Page text ::
┌────────

FastSync

FastSync is an element of the Babble protocol which enables nodes to catch up with other nodes without downloading and processing the entire history of gossip (Hashgraph + Blockchain). It is important in the context of mobile ad hoc networks where users dynamically create or join groups, and where limited computing resources call for periodic pruning of the underlying data store. The solution relies on linking snapshots of the application state to independent and self-contained sections of the Hashgraph, called Frames. A node that fell back too far may fast-forward straight to the latest snapshot, initialize a new Hashgraph from the corresponding Frame, and get up to speed with the other nodes without downloading and processing all the transactions it missed. Of course, the protocol maintains the BFT properties of the base algorithm by packaging relevant data in signed blocks; here again we see the benefits of using a blockchain mapping on top of Hashgraph. Although implementing the Snapshot/Restore functionality puts extra strain on the application developer, it remains entirely optional; FastSync can be activated or deactivated via configuration.

Overview

_images/fastsync.png

The Babble node is implemented as a state-machine where the possible states are: Babbling, CatchingUp, Joining, Leaving, and Shutdown. When a node is started and belongs to the current validator-set, it will either enter the Babbling state, or the CatchingUp state, depending on whether the fast-sync flag was passed to Babble.

In the CatchingUp state, a node determines the best node to fast-sync from (the node which has the longest hashgraph) and attempts to fast-forward to their last consensus snapshot, until the operation succeeds. Hence, FastSync introduces a new type of command in the communication protocol: FastForward.

Upon receiving a FastForwardRequest, a node must respond with the last consensus snapshot, as well as the corresponding Hashgraph section (the Frame) and Block. With this information, and having verified the Block signatures against the other items as well as the known validator set, the requesting node attempts to reset its Hashgraph from the Frame, and restore the application from the snapshot. The difficulty resides in defining what is meant by last consensus snapshot, and how to package enough information in the Frames as to form a base for a new/pruned Hashgraph.

Frames

Frames are self-contained sections of the Hashgraph. They are composed of FrameEvents which wrap regular Hashgraph Events along with precomputed values for Round, Witness, and LamportTimestamp. Usually, these values would be calculated by every node locally but since FrameEvents belong to Blocks, which eventually collect enough signatures (>1/3), they can be used directly. Basically, Frames form a valid foundation for a new Hashgraph, such that gossip-about-gossip routines are not discontinued, while earlier records of the gossip history are ignored.

└────────

Given data ::

┌────────

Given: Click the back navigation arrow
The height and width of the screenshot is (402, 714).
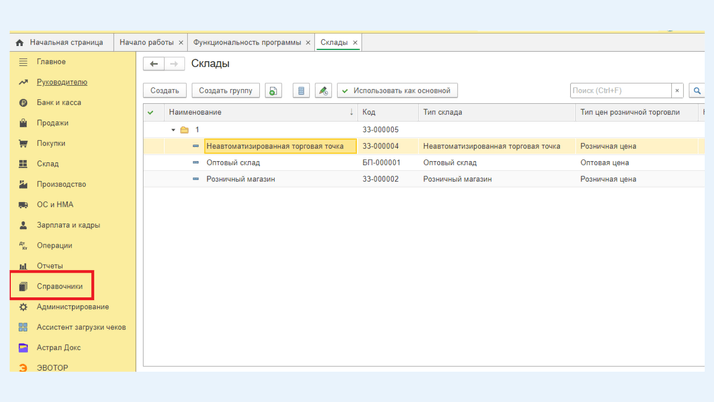Looking at the screenshot, I should tap(154, 64).
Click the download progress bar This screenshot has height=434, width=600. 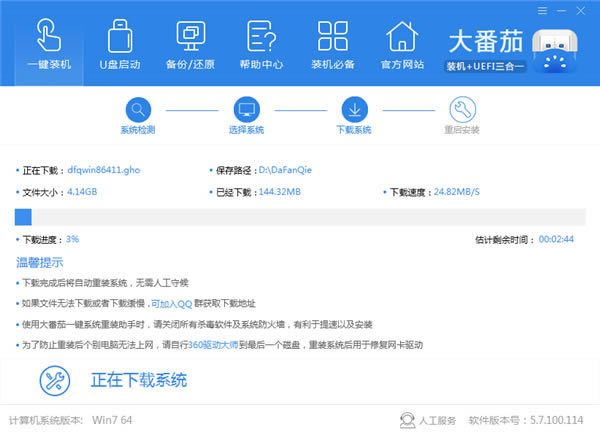tap(300, 217)
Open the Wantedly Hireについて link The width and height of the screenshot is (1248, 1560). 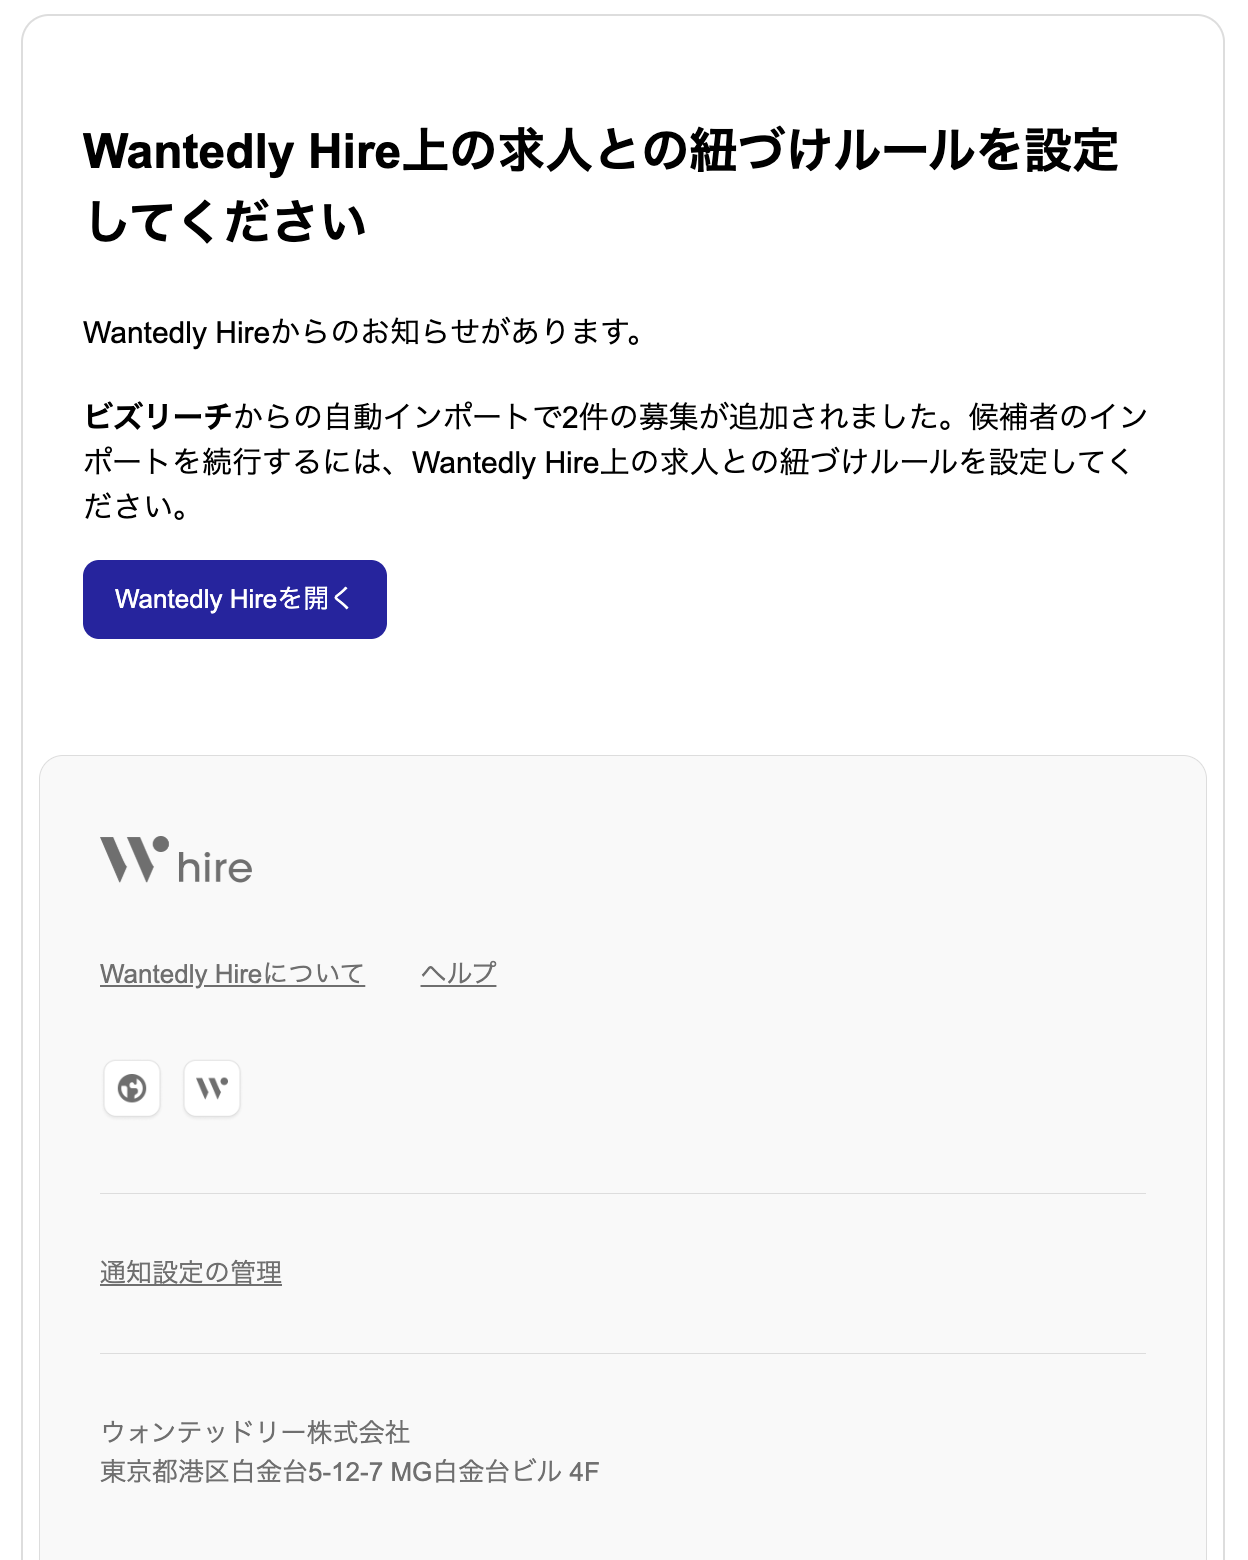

└────────

What is asked ::
**A)** Repeat the FastSync page text between "Upon receiving a" and "a new/pruned Hashgraph.", inclusive, and switch every "snapshot" to "checkpoint".
**B)** Proceed with the FastSync page text from the point where it stops.

The replies ::
**A)**
Upon receiving a FastForwardRequest, a node must respond with the last consensus checkpoint, as well as the corresponding Hashgraph section (the Frame) and Block. With this information, and having verified the Block signatures against the other items as well as the known validator set, the requesting node attempts to reset its Hashgraph from the Frame, and restore the application from the checkpoint. The difficulty resides in defining what is meant by last consensus checkpoint, and how to package enough information in the Frames as to form a base for a new/pruned Hashgraph.

**B)**
type Frame struct {
    Round    int //RoundReceived
    Peers    []*peers.Peer
    Roots    map[string]*Root
    Events   []*FrameEvent         //Events with RoundReceived = Round
    PeerSets map[int][]*peers.Peer //[round] => Peers
}

A Frame corresponds to a Hashgraph consensus round. Indeed, the consensus algorithm commits Events in batches, which we map onto Frames, and finally onto a Blockchain. This is an evolution of the previously defined blockchain mapping. Block headers now contain a Frame hash. As we will see later, this is useful for security. The Events in a Frame are the Events of the corresponding batch, in consensus order.

_images/dag_frames_bx.png

Roots

Frames also contain Roots, with a certain number of past FrameEvents for each particpant. Intuitively, “replanting” a Hashgraph requires deep enough roots. The Hashgraph is an interlinked chain of Events, where each Event contains two references to anterior Events (SelfParent and OtherParent). Upon inserting an Event in the Hashgraph, we check that its references point to existing Events (Events that are already in the Hashgraph) and that at least the SelfParent reference is not empty. This is partially illustrated in the following picture where Event A2 cannot be inserted because its references are unknown.

_images/roots_0.png

If, when resetting from a Frame, we only used the Events associated with the corresponding round-received, we would quickly run into a situation where future Events reference unknown/older Events, and fail to be inserted. Hence, we need to package a “history” of past Events in the Frame, as a base layer for resetting the Hashgraph; this is contained in the Roots.

What matters is that every participant computes the same Roots, and that Roots contain sufficient information to keep inserting Events in a Reset hashgraph and compute a consensus order.

As of today, the number of FrameEvents in each Root (the root depth) is hard-coded to 10, to avoid nodes from using different values, which would result in different Blocks, and forks (partitions).

Note that there is still a possibility for an Event’s OtherParent to refer to an Event “below” the Frame. This is possible due to the asynchronous nature of the gossip routines, but is an unlikely scenario. The Frame design tries to find a compromise between the size and the amount of useful information they contain. A root depth of 10 offers a high-enough probability of success.

FastForward

Frames may be used to initialize or reset a Hashgraph to a clean state, with indexes, rounds, blocks, etc., corresponding to a capture of a live run, such that further Events may be inserted and processed independently of past Events. Hashgraph Frames are loosely analogous to IFrames in video encoding, which enable fast-forwarding to any point in the video.

To avoid being tricked into fast-forwarding to an invalid state, the protocol ties Frames to the corresponding Blockchain by including Frame hashes in affiliated Block headers. A FastForwardResponse includes a Block and a Frame, such that, upon receiving these objects, the requester may check the Frame hash against the Block header, and count the Block signatures against the known set of validators, before resetting the Hashgraph from the Frame.

Note the importance for the requester to be aware of the validator set of the Hashgraph it wishes to sync with; it is fundamental when it comes to verifying a Block. With a dynamic validator set, however, an additional mechanism will be necessary to securely track changes to the validator set.

Snapshot/Restore

It is one thing to catch-up with the Hashgraph and Blockchain, but nodes also need to catch-up with the application state. we extended the Proxy interface with methods to retrieve and restore snapshots.

type AppProxy interface {
  SubmitCh() chan []byte
  CommitBlock(block hashgraph.Block) (CommitResponse, error)
  GetSnapshot(blockIndex int) ([]byte, error)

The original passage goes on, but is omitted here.